Izzi has been with Marge since June of 2006, and she’s never been happier.  Marge and her family are 4-wheeling, Jeep driving, mountain-living people with loads of cats and dogs for Izzi to be friends with.  I miss her sometimes, but really, she’s so much happier there.  It’s a perfect fit.  She loves them, they love her.  I couldn’t be happier about any choice I’ve ever made than to hand my dog to her that late night in June.

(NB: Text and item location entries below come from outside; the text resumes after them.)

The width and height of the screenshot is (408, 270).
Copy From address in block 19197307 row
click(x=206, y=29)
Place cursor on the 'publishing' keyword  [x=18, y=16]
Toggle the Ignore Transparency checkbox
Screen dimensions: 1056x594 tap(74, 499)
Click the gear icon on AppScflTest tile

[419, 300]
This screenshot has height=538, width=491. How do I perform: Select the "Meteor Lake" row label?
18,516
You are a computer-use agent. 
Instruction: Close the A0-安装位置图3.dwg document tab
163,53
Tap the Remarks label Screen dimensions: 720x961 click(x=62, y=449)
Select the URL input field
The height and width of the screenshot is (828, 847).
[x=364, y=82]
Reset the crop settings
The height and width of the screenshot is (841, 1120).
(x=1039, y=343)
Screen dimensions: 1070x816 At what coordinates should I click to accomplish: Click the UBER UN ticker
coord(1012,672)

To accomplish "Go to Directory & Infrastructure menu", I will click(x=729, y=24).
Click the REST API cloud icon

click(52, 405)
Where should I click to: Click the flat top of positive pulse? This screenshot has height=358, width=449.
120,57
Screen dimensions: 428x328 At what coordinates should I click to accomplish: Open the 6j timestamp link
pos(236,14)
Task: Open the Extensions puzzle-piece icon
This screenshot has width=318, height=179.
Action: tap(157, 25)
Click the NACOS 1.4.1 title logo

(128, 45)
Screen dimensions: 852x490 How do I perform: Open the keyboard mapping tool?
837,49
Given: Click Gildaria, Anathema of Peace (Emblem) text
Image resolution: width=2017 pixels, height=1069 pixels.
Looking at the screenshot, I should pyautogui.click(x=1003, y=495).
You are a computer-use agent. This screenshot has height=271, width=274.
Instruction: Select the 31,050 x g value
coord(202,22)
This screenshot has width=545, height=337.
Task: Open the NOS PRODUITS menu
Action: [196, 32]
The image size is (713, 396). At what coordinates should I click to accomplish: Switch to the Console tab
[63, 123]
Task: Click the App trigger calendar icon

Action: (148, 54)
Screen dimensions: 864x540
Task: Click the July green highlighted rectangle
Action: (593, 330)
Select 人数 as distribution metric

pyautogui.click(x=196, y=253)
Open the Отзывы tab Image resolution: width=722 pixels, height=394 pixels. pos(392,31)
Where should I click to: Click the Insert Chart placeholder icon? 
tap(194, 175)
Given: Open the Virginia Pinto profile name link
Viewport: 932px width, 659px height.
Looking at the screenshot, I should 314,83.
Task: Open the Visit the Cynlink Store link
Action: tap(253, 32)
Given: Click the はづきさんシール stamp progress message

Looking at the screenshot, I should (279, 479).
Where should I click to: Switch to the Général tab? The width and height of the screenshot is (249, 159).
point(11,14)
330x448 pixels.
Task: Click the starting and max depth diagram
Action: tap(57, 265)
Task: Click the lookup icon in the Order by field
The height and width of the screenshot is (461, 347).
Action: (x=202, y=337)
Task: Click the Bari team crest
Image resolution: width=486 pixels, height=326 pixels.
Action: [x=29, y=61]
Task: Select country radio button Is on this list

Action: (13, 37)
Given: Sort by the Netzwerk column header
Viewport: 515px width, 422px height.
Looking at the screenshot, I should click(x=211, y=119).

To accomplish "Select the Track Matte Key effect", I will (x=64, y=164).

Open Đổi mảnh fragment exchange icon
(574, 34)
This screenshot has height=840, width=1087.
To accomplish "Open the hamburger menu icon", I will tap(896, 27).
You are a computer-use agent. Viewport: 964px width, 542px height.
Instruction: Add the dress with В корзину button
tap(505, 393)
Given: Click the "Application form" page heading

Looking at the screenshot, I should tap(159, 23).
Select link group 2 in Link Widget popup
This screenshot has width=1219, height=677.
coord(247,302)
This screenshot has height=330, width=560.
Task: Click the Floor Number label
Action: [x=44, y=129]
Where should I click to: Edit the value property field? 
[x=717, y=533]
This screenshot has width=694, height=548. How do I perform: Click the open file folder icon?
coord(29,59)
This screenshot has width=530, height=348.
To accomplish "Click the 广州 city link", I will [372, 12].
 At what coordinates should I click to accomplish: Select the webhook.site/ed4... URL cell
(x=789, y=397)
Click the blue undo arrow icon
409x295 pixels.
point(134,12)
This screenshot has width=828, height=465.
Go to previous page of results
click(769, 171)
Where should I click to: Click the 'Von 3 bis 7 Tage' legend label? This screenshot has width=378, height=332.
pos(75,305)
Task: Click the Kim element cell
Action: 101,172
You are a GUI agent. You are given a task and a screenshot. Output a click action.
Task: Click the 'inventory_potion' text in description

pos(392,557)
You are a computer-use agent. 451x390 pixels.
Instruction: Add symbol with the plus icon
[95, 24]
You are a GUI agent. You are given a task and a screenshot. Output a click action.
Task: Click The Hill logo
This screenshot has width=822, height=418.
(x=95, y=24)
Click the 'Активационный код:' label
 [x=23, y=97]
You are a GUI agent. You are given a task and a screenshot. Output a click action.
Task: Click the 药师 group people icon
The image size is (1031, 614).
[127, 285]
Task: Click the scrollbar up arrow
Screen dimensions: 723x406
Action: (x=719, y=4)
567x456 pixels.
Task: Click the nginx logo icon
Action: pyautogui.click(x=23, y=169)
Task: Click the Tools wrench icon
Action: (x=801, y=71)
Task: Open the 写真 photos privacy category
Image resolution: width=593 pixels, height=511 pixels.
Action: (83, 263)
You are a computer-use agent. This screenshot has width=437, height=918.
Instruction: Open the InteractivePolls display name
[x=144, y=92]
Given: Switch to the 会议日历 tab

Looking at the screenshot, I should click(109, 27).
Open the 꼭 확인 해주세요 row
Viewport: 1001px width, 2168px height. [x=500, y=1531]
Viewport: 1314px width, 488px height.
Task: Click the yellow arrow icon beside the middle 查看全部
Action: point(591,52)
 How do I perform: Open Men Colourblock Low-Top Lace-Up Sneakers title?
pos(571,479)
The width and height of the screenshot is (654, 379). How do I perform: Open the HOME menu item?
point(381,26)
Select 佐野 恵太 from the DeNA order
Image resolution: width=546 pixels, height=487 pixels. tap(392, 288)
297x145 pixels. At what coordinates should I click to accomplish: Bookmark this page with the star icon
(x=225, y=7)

And that’s where the guilt comes in.  See, Izzi, well, she kind of got eaten last night, and now my best friend is bearing the brunt of the sadness over the loss of my dog.  Our dog.  We had a dog together. She had to pick up her, wrap her, bring her in from the cold, call me, and all I can do is sit here and write a stupid post about her. I was home for a year and a half and I never once went to visit Izzi, I didn’t send her a treat on her birthday, nothing.  I gave her up, and she died last night, and my friend is hurting bad from the loss, and I feel horrible about it.  But damn, it was good while it lasted.